*TO BE DONE*. Return the entries that begin at the line containing "Where should I" and end after the line containing "tap(961, 622)", reproducing them without any alteration.

*MATERIAL FOR THE TASK*.
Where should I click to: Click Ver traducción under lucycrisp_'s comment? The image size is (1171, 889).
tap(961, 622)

--

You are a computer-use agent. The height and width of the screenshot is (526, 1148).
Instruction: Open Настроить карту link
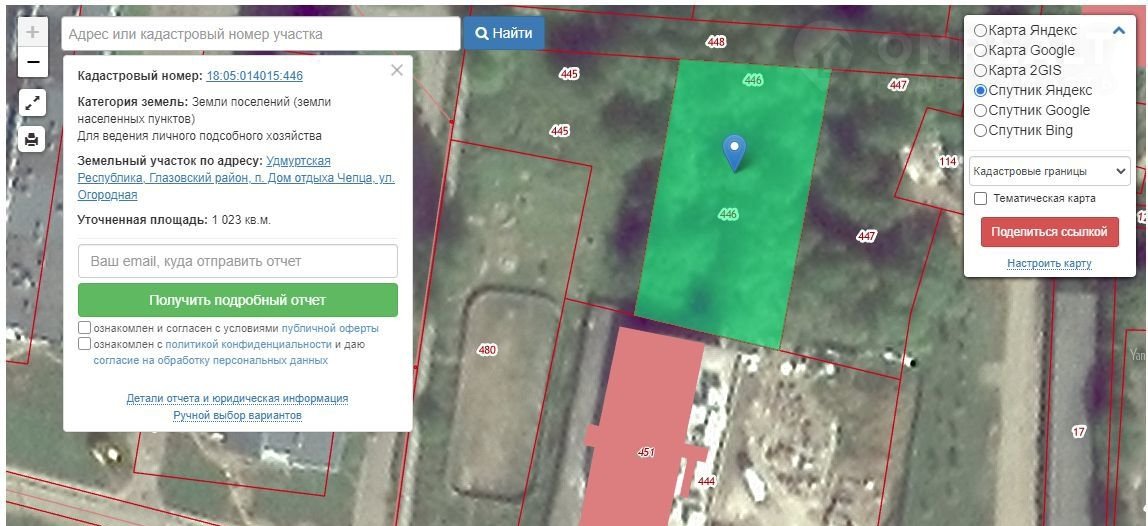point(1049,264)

...

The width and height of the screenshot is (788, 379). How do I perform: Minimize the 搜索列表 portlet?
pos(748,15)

*WORKED SOLUTION*.
Where should I click to: Click Ver traducción under lucycrisp_'s comment? The image size is (1171, 889).
tap(961, 622)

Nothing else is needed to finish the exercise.